One story by Ibuse that directly influenced Tsuge is “Sanshouo” (Salamander), the tale of an overgrown salamander that gets stuck in a hole in its underwater cave and experiences mood changes while reflecting on its predicament. Tsuge, again, told Gondo that he had read Ibuse’s story, and though he didn’t particularly like it, it inspired him to create his own “Sanshouo” in 1967. Tsuge’s manga of the late 1960s are often seen as the comic version of the I-novel (a sort of typically Japanese confessional literature). “Writer Kurumatani Chokitsu has pointed out that there are two different kinds of autobiography in Japanese literature: one that deals with a public persona (jiden) and one that deals with more private affairs (watakuchi),” says Kawamoto. “Tsuge’s Icomics belong in the latter category. As Kurumatani says, I-novels question the root of one’s being – this ominous, mysterious and unknown part of us, which remains hidden in the ground of our daily life.
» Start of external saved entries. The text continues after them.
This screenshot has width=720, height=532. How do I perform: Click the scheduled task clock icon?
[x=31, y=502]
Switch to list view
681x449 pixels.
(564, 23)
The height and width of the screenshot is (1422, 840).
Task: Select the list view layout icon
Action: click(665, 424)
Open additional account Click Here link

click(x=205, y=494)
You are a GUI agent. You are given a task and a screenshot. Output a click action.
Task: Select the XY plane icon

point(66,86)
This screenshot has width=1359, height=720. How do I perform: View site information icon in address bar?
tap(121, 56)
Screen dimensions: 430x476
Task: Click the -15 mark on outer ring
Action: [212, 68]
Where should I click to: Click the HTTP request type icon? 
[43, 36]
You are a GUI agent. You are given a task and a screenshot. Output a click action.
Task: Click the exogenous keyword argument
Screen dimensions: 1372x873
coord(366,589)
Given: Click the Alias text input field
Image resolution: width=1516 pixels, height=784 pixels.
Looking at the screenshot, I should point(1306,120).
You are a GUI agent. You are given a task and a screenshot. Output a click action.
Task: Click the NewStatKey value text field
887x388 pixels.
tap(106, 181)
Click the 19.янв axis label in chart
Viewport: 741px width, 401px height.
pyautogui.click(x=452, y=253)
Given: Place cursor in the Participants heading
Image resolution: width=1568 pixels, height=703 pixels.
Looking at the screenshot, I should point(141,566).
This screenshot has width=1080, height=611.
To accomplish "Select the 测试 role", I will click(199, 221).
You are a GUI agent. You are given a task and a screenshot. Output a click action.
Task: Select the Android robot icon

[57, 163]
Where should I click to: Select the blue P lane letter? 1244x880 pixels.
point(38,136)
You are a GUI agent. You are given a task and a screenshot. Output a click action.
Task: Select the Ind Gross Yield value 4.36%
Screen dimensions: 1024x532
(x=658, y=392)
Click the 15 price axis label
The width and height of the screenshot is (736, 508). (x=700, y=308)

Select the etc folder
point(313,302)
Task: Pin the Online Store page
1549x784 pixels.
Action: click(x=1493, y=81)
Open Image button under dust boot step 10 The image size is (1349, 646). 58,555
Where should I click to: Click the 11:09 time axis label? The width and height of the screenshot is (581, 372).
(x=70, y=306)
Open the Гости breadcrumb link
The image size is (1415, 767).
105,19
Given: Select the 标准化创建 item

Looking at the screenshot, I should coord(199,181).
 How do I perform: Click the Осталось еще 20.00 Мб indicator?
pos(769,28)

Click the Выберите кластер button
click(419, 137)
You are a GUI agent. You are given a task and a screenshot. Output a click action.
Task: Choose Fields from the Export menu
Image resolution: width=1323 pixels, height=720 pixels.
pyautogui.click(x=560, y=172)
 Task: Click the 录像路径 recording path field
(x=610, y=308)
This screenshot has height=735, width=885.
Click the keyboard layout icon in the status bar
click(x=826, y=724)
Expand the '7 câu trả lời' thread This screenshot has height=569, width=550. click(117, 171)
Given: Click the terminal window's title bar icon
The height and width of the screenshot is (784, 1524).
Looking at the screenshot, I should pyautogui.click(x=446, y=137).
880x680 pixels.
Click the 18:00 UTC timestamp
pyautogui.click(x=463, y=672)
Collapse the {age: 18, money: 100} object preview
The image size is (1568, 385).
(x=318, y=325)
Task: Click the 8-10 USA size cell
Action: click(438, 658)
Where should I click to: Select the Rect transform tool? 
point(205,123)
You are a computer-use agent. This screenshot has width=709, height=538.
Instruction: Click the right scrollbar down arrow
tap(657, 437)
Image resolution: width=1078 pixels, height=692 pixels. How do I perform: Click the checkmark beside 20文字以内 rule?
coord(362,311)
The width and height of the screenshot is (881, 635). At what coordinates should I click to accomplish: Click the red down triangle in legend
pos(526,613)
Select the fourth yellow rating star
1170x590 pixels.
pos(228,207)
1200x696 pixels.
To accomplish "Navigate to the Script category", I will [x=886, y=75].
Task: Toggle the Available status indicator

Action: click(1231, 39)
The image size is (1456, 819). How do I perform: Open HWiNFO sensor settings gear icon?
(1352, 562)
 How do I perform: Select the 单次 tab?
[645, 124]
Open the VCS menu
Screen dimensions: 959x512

” Kawamoto is a big fan of (and has written books about) author Nagai Kafu. Though Nagai was born in the 19th century, Kawamoto sees a sort of distant connection between his writings and Tsuge’s comics. “Nagai elevated Shitamachi – especially the blue-collar districts east of the Sumida River – to new poetic heights, while Tsuge rediscovered the Japanese countryside and other unglamorous, forgotten places.”

As Kawamoto wrote in “The Poetry of Melancholy”, Tsuge strongly disliked any sign of modernity. On the contrary, he felt an attraction for those rundown places that had been left behind by Japan’s rapid postwar economic growth. “He felt good walking the city’s backstreets and drab alleys, which most people tend to avoid,” he says, “and sought out the bleak, depopulated hot-spring villages in Tohoku. To him, these seemingly charmless places were a sort of Shangri-la.”

It’s as if Tsuge applied to travelling the same principles of that most Japanese concept: wabi-sabi, or the aesthetic idea based on the acceptance of transience and imperfection. “Even when it came to the seaside, he didn’t visit the fashionable East Izu resorts like Atami, but the very different small villages on the west coast; not the popular Shonan beaches just south of Yokohama, but small windswept fishing ports like Ohara, in Chiba Prefecture, where he lived as a child, and which, as an adult, he later visited many times.”

In Tsuge’s travel stories, his characters often experience a sort of déjà-vu. In “Gensenkan no shujin” (The Master of the Gensenkan), for instance, though it’s the first time the protagonist visits this hot spring, he can’t help feeling as if he’s known the place for a long time. “I once attended a Donald Keene talk,” remembers Kawamoto, “where the famous American scholar and translator pointed out an interesting thing: he said that in the modern era, people from the West – think about the European explorers – had looked for places where nobody had been before; the Japanese, on the other hand, long to visit places where other people have already been. That’s typically Japanese, he said.”

One last example of Tsuge’s “Japanese-ness” is “Nishibetamura jiken” (The Nishibeta Village Incident, 1967), another story about fishing which turns into a manhunt (looking for an escaped mental patient) and towards the end gets weirder and almost nonsensical. “Fish play a starring role both at the beginning and end of the story,” Kawamoto says. “As Tom Gill pointed out, Tsuge’s little fish come from a strong cultural tradition, in which fish and their environment are metaphors for the human condition, and the fish swimming away at the end of the story can be seen as a symbol of disappearing or vanishing. This idea relates to Zen Buddhism and the concept of mu (nothingness). In many of Tsuge’s works, his male characters drift away and abandon the modern world in search of some sort of enlightenment, or peace of mind at least. In other words, many of Tsuge’s stories come from a long tradition of world-renouncing, romantic losers.”